In the case of diabetic coma, emergency medical help is needed. The treatment depends on the cause of the diabetic coma. In the case of hyperglycemia, the treatment includes sodium, potassium, and fluids, to treat dehydration, and insulin to reduce the blood sugar levels. In the case of hypoglycemia, the treatment includes dextrose or glucagon injection to increase the blood sugar levels.

In order to prevent diabetic coma, it is necessary to:

  • Monitor the blood sugar levels;
  • Be aware of the early signs of diabetic coma;
  • Take medications as prescribed;
  • Always have glucose tablets or candies on hand, for when blood sugar drops;
  • Check for ketones when blood sugar is high;
  • Minimize alcohol consumption;
  • Inform friends and family members how to identify the signs of diabetic coma and how to react;
  • Wear a medical ID bracelet.
  • Regularly visit a doctor.

 

What is Insulin Shock?

Insulin shock is the response of the body to a decrease in the blood sugar level (hypoglycemia), caused by too much insulin. 

The most common symptoms of insulin shock include:

  • Feeling nervous, anxious, shaky, dizzy, irritable, confused;
  • Feeling sleepy or clumsy;
  • Heart palpitations;
  • Weakness;
  • Headache;
  • Impaired or blurred vision;
  • Sweating, chills, and clamminess;
  • Numbness or tingling in the cheeks, lips or tongue;
  • Nausea, etc.

Symptoms of insulin shock occur when the blood sugar levels are below 70 mg/dL. The low blood sugar level triggers the body to release adrenaline, which causes the early symptoms of insulin shock. 

It is necessary to slowly and carefully raise the blood sugar level.

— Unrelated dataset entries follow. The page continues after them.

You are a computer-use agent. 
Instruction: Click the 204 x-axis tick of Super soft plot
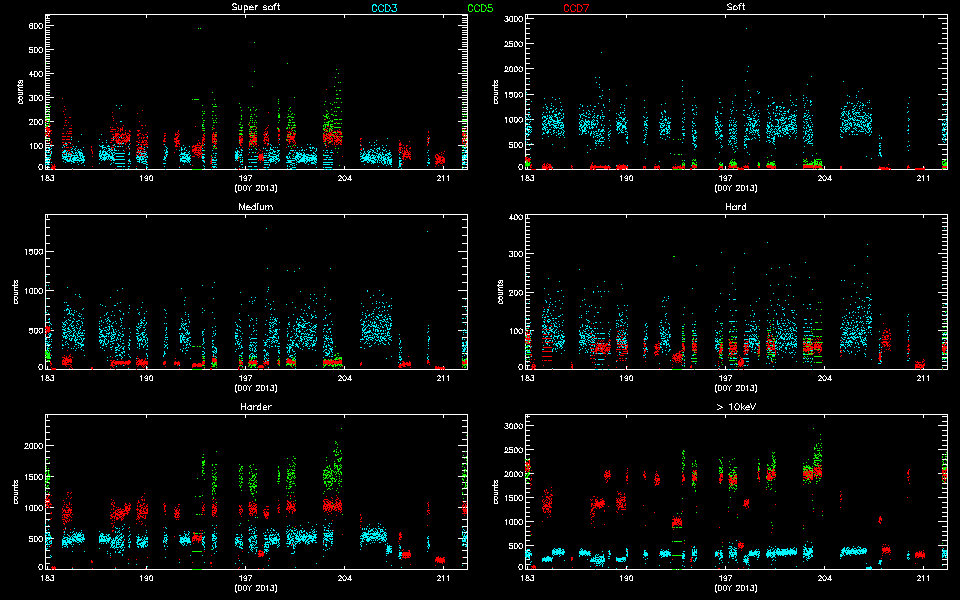coord(345,179)
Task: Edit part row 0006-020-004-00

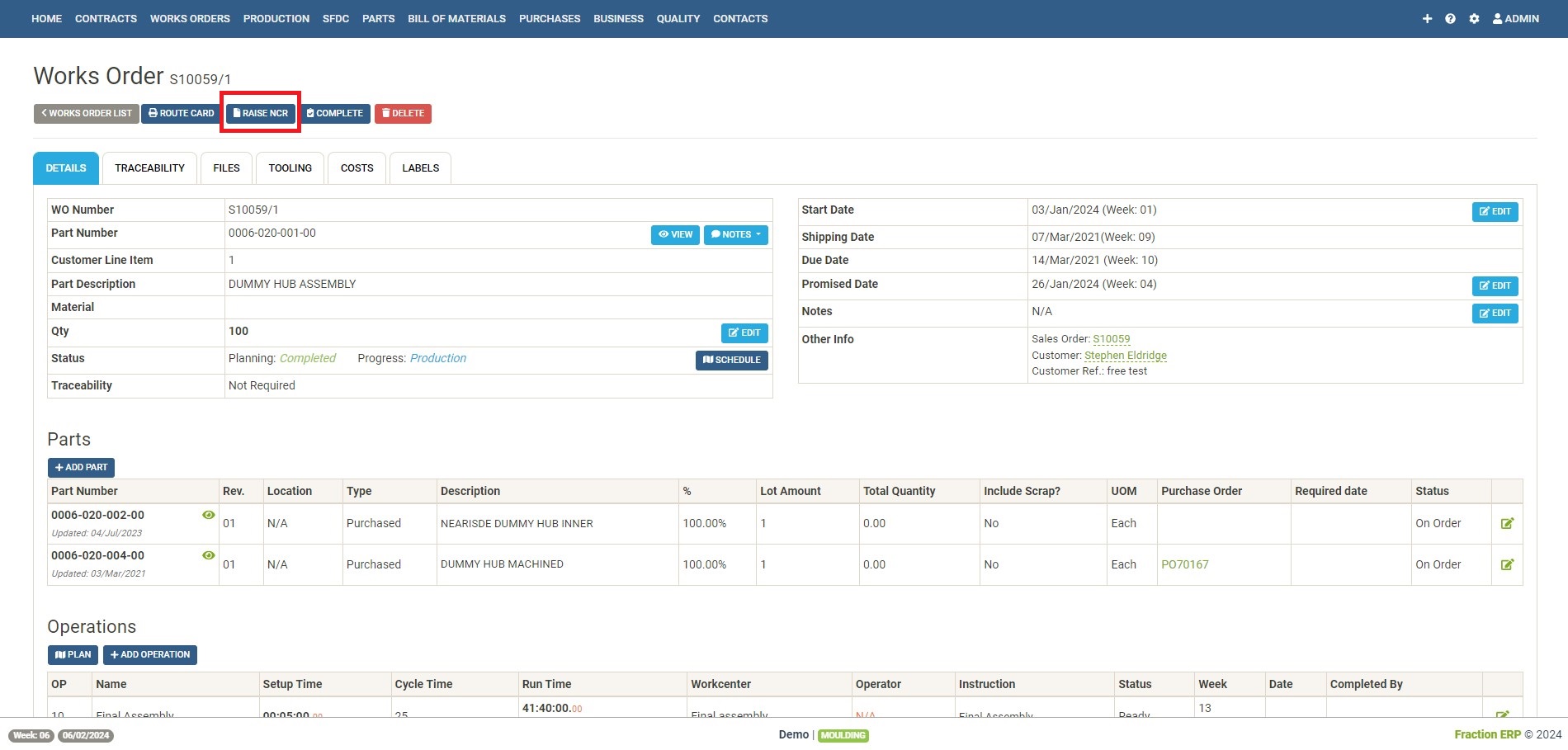Action: tap(1507, 565)
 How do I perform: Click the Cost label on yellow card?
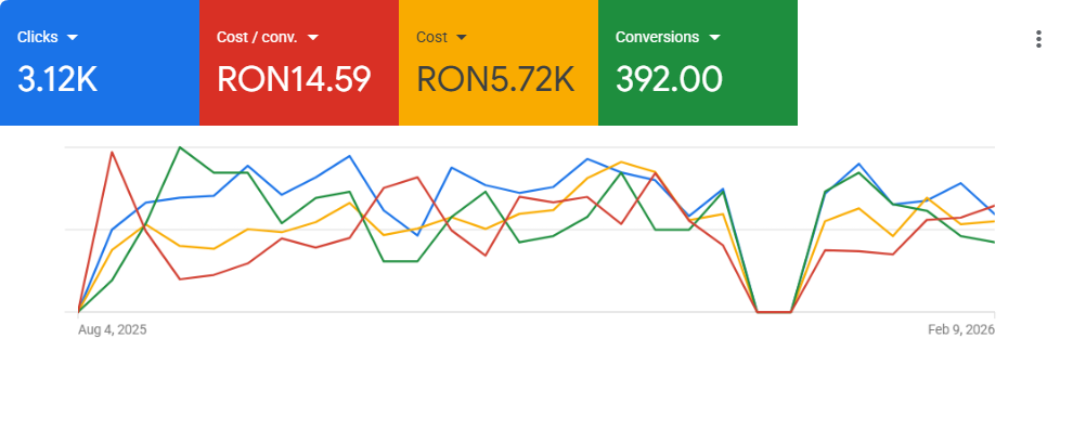[432, 37]
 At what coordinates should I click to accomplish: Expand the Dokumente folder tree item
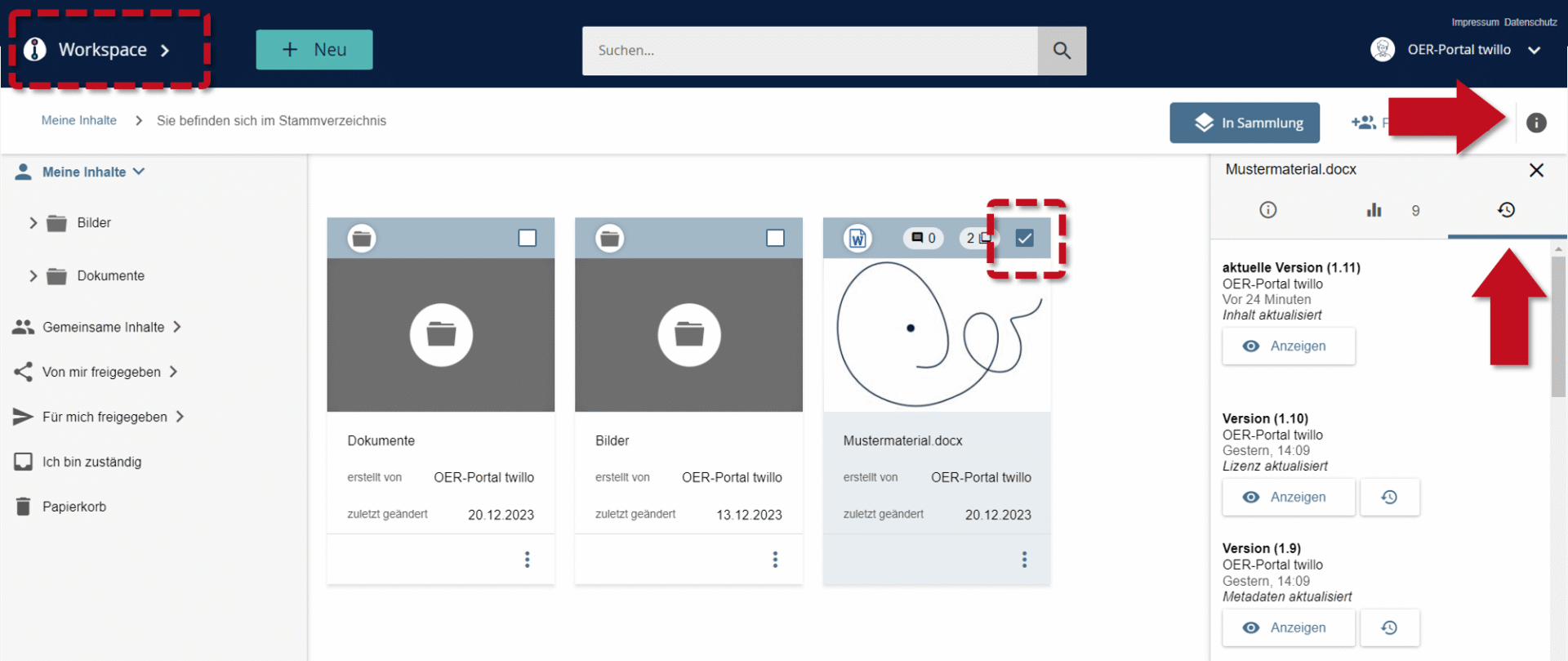point(33,276)
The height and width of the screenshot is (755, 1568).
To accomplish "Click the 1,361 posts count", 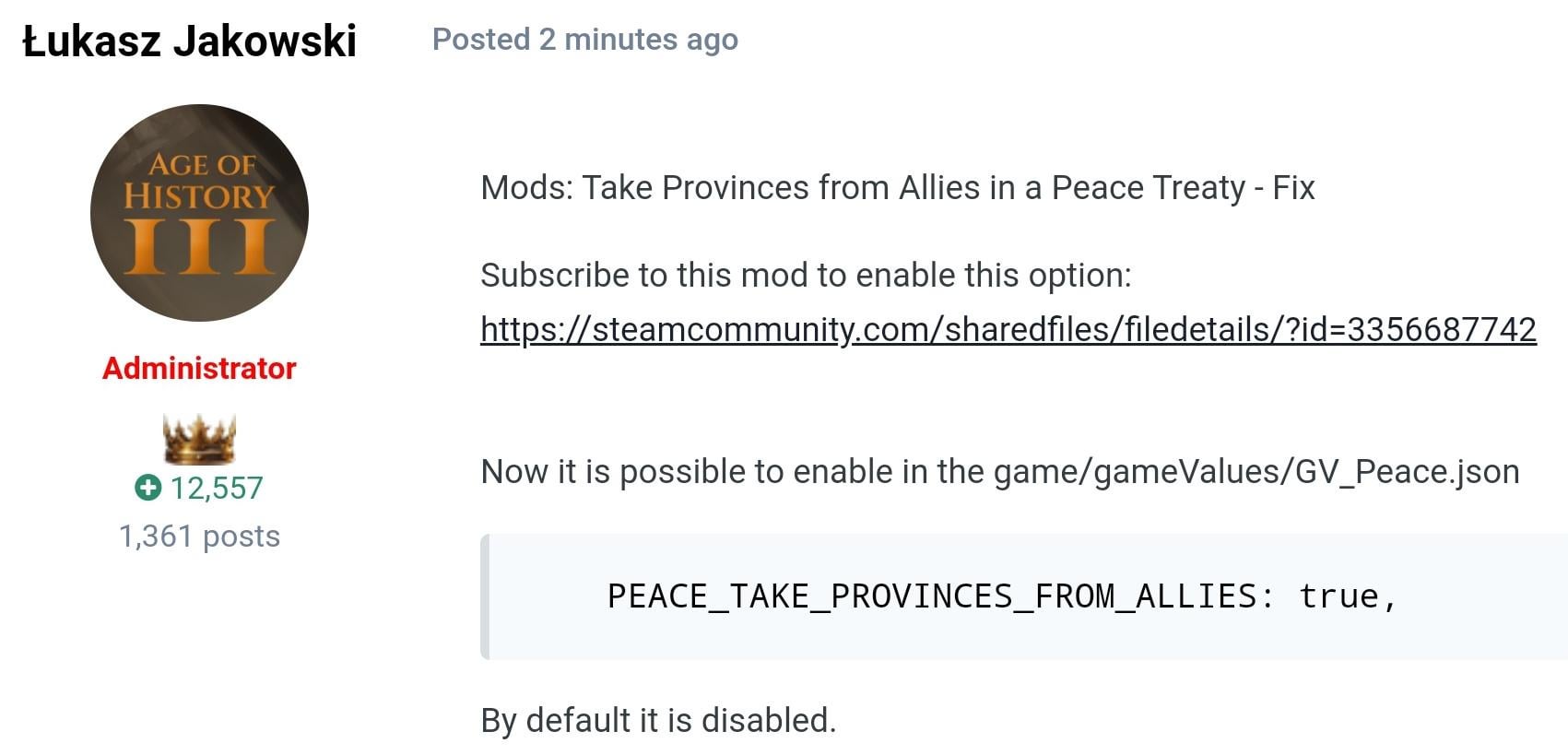I will point(199,536).
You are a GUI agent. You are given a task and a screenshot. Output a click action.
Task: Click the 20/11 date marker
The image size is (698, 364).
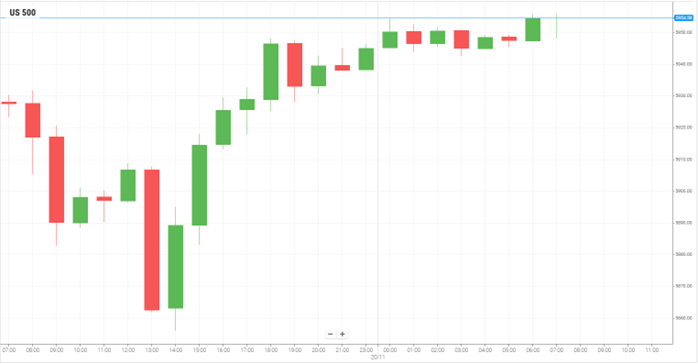(x=378, y=357)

The sugar levels can be increased by taking glucose tablets or small amounts of carbohydrates via food and beverages (for example 100 ml of regular, non-diet soda, a cup of milk or a tablespoon of honey or sugar). 

If the blood sugar levels are still dangerously low, injectable glucagon can be applied. 

In order to prevent insulin shock, it is necessary to:

  • Monitor the blood sugar levels;
  • Be aware of the early signs of insulin shock;
  • Take medication as prescribed;
  • Consume smaller meals throughout the day;
  • Always have glucose tablets or candies on hand, for when blood sugar drops;
  • Inform friends and family members how to identify the signs of insulin shock and how to react;
  • Wear a medical ID bracelet;
  • Regularly visit a doctor.

 

Difference Between Diabetic Coma  and Insulin Shock

  1. Definition 

Diabetic Coma: Diabetic coma is a state of unconsciousness resulting from critically high or critically low blood sugar levels in people with diabetes. 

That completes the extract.